DC-net is a protocol for communication that enables secure, uninterrupted communication. Its round-based protocol enables participants to publish one bit message per round unobservably.

=== The Integrated Services Digital Network (ISDN) ===
ISDN is based on a digital telecommunications network, i.e. a digital 64 kbit/s channel network. ISDN is primarily used for the swapping of networks; therefore it offers effective service for communication.

=== Attacks against anonymous communications ===
In order to cope with attacks on anonymity systems, the traffic analysis would trace information such as who is talking with whom, extract profiles and so on.

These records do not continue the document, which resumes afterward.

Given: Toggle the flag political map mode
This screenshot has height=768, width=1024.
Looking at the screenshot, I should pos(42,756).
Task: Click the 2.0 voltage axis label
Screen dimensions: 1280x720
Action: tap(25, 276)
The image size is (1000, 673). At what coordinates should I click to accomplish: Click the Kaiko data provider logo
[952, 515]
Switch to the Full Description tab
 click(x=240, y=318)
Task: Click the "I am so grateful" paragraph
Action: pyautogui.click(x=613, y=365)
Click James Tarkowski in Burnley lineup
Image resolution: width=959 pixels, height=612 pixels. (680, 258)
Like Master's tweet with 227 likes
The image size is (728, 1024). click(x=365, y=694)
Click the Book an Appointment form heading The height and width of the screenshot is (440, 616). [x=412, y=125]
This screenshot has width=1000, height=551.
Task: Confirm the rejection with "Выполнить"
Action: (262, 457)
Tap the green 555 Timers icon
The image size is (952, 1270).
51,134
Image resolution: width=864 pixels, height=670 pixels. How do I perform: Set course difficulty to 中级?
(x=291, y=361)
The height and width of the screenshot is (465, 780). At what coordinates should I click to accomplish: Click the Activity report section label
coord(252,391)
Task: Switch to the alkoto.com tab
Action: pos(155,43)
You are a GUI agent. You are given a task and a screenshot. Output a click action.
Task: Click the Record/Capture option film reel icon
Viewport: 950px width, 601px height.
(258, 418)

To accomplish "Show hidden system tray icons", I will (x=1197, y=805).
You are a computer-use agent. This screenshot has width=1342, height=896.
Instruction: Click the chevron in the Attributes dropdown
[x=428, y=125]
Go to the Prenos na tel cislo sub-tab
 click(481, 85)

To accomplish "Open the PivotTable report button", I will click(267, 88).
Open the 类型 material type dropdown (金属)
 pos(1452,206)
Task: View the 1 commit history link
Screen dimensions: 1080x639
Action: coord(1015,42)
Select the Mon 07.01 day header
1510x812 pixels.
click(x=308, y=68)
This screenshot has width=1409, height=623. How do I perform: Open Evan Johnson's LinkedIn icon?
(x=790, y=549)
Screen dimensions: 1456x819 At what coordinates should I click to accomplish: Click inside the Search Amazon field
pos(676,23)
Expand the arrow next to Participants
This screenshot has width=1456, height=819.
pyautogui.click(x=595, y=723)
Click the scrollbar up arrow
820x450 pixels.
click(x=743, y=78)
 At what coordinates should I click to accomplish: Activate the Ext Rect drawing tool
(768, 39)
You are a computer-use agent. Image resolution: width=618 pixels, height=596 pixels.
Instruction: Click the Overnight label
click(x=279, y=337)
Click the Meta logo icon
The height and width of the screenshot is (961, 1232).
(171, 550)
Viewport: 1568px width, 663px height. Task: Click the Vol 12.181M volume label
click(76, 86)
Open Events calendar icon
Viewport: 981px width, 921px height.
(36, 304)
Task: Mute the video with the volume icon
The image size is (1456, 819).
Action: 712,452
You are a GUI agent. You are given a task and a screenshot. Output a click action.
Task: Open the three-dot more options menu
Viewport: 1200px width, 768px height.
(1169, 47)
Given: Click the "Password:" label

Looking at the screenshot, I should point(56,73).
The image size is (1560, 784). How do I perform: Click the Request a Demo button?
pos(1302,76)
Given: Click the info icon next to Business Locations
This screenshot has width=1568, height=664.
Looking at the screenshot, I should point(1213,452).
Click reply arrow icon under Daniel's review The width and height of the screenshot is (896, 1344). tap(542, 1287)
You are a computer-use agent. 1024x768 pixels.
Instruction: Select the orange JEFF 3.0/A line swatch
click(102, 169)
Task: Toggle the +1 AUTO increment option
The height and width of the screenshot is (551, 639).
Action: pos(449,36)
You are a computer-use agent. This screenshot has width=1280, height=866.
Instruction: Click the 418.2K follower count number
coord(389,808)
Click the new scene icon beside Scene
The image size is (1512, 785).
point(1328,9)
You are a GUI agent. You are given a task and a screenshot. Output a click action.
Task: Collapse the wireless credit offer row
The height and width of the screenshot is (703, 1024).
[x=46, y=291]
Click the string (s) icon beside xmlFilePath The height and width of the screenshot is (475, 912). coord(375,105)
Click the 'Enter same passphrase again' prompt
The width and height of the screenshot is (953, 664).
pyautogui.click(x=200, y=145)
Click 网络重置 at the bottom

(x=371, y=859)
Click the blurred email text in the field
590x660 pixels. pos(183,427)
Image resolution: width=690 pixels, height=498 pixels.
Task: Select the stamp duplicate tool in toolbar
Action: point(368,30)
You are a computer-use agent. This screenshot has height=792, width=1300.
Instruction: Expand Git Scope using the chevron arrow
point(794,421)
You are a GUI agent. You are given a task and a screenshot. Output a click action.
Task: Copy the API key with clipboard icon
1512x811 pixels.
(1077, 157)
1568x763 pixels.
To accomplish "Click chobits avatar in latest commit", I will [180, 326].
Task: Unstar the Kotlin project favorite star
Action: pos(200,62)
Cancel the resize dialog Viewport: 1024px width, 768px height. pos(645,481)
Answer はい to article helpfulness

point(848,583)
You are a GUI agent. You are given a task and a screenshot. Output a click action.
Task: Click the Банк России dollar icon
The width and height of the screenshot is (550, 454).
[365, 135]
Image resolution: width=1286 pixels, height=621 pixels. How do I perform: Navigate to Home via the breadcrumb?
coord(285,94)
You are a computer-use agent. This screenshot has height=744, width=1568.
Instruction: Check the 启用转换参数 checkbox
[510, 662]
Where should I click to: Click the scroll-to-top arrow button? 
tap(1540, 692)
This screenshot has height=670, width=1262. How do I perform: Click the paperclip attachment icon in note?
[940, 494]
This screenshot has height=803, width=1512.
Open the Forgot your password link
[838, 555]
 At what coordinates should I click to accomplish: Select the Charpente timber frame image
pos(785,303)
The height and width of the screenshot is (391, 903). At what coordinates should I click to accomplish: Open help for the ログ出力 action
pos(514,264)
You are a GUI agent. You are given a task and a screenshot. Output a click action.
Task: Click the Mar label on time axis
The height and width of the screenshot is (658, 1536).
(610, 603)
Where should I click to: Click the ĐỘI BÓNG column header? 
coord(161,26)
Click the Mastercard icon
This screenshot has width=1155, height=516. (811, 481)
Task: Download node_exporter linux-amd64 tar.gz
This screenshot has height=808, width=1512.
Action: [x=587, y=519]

The traffic analysis is used against vanilla or hardened systems.

== Examples of hard privacy technologies ==

=== Onion routing ===
Onion routing is an internet-based encrypted technique to prevent eavesdropping, traffic analysis attacks and so on. Messages in an onion network are embedded in the encryption layers. The destination in each layer will be encrypted. For each router, the message is decrypted by its private key and unveiled like an 'onion' and then the message transmitted to the next router.

Tor is a free-to-use anonymity service that depends on the concept of onion routing. Among all the PETs, tor has one of the highest user bases.

=== VPNs ===
A virtual private network (VPN) is one of the most important ways to protect personal information. A VPN connects a private network to a public network, which helps users share information through public networks by extending them to their computer devices. Thus, VPNs users may benefit from more security.

== Future of hard privacy technology ==
The future of hard privacy technology include limited disclosure technology and data protection on US disclosure legislation.

Limited disclosure technology offers a mechanism to preserve individuals' privacy by encouraging them to provide information only a little that is just sufficient to complete an interactionor purchase with service providers. This technology is to restrict the data sharing between consumers and other third parties.

Data protection on US disclosure legislation. Although the United States does not have a general federal legislation on data privacy policy, a range of federal data protection laws are sector-related or focus specific data forms. For example, the Children online privacy protection Act (COPPA) (15 U.S. Code Section 6501) which forbids the collection of any information from a child under the age of 13 years old by internet or by digitally linked devices. The Video Privacy Protection Act (18 U.S. code § 2710 et seq.) restricts the release of video rental or sale records, including online streaming. At last, the Cable Communications Policy Act of 1984 (47 US Code § 551) protects the subscribers' information privacy.

== The LINDDUN methodology ==
LINDDUN is short for its seven categories of privacy threats including linkability, recognition, non-repudiation, sensitivity, leakage of details, unconscionability and non-compliance. It is used as a privacy threat modeling methodology that supports analysts in systematically eliciting and mitigating privacy threats in software architectures. Its main strength is its combination of methodological guidance and privacy knowledge support.